> [What the exercise asks]
Transcribe, without alteration, the line that includes "The height and width of the screenshot is (1325, 1325)." and each line after it until the records end, omitting all that precede it.

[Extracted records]
--------------------------------------------------
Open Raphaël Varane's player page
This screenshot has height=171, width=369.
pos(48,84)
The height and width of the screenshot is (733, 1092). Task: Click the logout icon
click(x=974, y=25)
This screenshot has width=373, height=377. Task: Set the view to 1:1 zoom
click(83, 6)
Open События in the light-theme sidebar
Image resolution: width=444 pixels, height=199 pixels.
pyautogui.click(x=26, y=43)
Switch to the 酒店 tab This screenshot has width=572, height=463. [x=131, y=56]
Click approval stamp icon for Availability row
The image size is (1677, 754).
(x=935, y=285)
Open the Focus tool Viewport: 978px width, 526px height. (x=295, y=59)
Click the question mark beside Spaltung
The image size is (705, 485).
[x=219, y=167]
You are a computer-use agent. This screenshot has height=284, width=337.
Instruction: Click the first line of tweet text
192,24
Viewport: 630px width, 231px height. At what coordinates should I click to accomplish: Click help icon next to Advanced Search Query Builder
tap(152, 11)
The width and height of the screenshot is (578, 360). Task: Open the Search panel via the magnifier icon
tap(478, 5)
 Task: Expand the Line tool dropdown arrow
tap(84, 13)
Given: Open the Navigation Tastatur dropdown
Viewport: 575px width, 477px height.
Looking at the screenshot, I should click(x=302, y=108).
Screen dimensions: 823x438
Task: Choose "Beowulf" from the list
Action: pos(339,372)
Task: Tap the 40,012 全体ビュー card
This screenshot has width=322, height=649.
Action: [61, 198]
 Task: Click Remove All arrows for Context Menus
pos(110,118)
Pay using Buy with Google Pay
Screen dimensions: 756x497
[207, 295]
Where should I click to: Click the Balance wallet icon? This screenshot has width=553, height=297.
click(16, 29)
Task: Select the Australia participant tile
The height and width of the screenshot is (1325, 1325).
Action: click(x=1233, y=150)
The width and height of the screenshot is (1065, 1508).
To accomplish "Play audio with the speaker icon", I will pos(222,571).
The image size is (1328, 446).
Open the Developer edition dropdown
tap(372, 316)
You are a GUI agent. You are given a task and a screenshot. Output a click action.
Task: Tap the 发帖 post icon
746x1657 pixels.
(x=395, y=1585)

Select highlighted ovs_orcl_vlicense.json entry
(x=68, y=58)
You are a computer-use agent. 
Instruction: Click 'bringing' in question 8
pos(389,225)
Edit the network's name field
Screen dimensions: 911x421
--------------------------------------------------
> [Completed exercise]
The height and width of the screenshot is (1325, 1325).
Action: click(x=1233, y=150)
The width and height of the screenshot is (1065, 1508).
To accomplish "Play audio with the speaker icon", I will pos(222,571).
The image size is (1328, 446).
Open the Developer edition dropdown
tap(372, 316)
You are a GUI agent. You are given a task and a screenshot. Output a click action.
Task: Tap the 发帖 post icon
746x1657 pixels.
(x=395, y=1585)

Select highlighted ovs_orcl_vlicense.json entry
(x=68, y=58)
You are a computer-use agent. 
Instruction: Click 'bringing' in question 8
pos(389,225)
Edit the network's name field
Screen dimensions: 911x421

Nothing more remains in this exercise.